Nous mettions encore en garde contre cette dérive la semaine dernière au sujet de Samsung et de sa base de données médicales, alimentée grâce aux objets connectés qui se proposent de surveiller en temps réel notre rythme cardiaque, la distance que nous parcourons à pied ou la qualité de notre sommeil. Parmi ceux qui ont le plus d’intérêts à acheter les données personnelles stockées et vendues par les géants de l’informatique grand public figurent en première ligne les assurances santé, qui disposent grâce aux technologies de médecine personnalisée d’une base d’informations sans précédent sur les comportements individuels des clients qu’ils doivent assurer, et qu’elles ont donc intérêt à influencer par une forme de chantage à l’assurance.
Ceux qui refuseront de voir leur activité surveillée pour vérifier qu’ils ne font rien de dommageable pour leur santé paieront plus cher leur assurance, voire n’y accéderont plus. Ou de façon plus pernicieuse, ceux qui accepteront de porter des objets connectés qui permettent à l’assurance de vérifier leur comportement auront le droit à des réductions tarifaires, mais devront alors s’interdire le moindre écart de conduite pour continuer à bénéficier des remboursements prévus au contrat. C’est ainsi la liberté individuelle qui risque de se dissoudre dans la mode du « quantified-self ».
Or les choses vont encore beaucoup plus vite qu’on ne le pensait. Sous couvert d’un jeu concours qui lui sert à tester quelques cobayes, AXA propose à 1 000 clients de sa complémentaire santé Modulango de s’équiper d’un Pulse, le podomètre connecté créé par Withings pour mesurer un ensemble d’informations tel que le niveau d’oxygène dans le sang, le rythme cardiaque, ou le nombre de pas effectués dans une journée.
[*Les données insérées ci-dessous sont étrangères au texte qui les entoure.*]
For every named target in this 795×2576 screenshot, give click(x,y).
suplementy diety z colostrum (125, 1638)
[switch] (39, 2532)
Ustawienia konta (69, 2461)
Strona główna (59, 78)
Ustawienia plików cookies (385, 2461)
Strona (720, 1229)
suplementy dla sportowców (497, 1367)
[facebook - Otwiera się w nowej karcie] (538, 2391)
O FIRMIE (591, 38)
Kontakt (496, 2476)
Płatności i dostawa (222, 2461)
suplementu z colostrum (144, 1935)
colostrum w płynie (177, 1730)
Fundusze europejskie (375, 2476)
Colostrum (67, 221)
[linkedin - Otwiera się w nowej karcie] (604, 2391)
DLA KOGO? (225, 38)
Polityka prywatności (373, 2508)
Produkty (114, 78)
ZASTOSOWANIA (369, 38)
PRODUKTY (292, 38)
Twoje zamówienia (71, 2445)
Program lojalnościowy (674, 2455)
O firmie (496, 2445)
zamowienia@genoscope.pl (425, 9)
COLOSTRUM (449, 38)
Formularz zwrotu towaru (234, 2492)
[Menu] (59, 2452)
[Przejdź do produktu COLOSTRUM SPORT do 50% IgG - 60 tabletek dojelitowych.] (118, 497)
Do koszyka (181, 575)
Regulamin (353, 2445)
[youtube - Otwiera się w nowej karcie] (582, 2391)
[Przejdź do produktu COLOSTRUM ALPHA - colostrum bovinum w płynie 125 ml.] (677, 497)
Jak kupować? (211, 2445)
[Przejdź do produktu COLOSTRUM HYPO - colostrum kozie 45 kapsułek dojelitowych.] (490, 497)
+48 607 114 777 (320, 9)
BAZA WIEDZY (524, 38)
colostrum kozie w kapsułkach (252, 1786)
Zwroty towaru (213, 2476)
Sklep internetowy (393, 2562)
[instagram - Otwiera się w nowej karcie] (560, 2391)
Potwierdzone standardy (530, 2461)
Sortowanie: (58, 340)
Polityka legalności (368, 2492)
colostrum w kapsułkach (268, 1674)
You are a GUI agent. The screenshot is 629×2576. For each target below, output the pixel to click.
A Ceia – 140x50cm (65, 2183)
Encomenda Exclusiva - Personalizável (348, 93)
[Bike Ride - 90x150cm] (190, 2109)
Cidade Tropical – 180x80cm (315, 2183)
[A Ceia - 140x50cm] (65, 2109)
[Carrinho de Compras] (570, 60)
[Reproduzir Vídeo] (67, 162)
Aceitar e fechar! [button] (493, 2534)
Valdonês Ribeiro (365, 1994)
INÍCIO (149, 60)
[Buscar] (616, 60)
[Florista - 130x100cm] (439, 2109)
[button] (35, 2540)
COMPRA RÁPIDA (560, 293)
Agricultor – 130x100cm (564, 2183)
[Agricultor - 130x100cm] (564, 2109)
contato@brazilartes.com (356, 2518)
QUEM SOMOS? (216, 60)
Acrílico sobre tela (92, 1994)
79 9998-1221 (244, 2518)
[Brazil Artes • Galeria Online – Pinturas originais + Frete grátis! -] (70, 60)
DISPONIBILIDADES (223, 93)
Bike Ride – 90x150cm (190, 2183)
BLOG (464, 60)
50 euros de médecine douce offerts aux marcheurs
Pour motiver ses cobayes, AXA propose de leur offrir 50 euros de « chèque de médecine douce » s’ils font une moyenne de 7 000 pas par jour, ou deux chèques s’ils dépassent les 10 000 pas par jour. « Grâce à la pratique d’une activité physique, vous diminuez de 16 à 39 % le risque de développer un cancer du sein, de 25 % le risque d’être victime d’une attaque cérébrale, de 34 % le risque de diabète« , souligne AXA, qui diminue d’autant le risque de devoir rembourser les traitements des maladies concernées :
Même si elle est encore anecdotique à ce stade, il y a donc bien une incitative financière à livrer à l’assureur santé des données précises sur ses faits et gestes au quotidien. Selon le règlement (.pdf), « les participants doivent donner leur autorisation à la société organisatrice, pour compter leurs pas, sur une période d’un mois. La demande d’autorisation est envoyée dans l’email annonçant le gain du Withings Pulse. Si le participant accepte les conditions ses nom, prénom et adresse email sont alors transmis à la société WITHINGS, en charge de compter les pas sur la période d’un mois.«
Deus Ex Machina
Imaginez maintenant le jour (beaucoup plus proche qu’on ne l’imagine) où les objets connectés pourront vérifier que l’on mange bien cinq fruits et légumes par jour, ou au contraire que l’on n’ingurgite pas trop de graisses mauvaises pour le cholestérol, que l’on ne se couche pas trop tard le soir, que l’on ne reste pas trop longtemps exposé au soleil, ou au contraire que l’on ne reste pas trop longtemps enfermé à l’abri des sources de vitamine D…
Les études scientifiques plus ou moins sérieuses sur les comportements néfastes ou bénéfiques pour la santé ne seront plus de simples guides consultatifs, mais de véritables règles impératives qui s’imposeront aux individus. En particulier aux plus pauvres qui ne pourront pas risquer de s’offrir la liberté au risque de déremboursements, ou se permettre de payer plus chère leur assurance santé.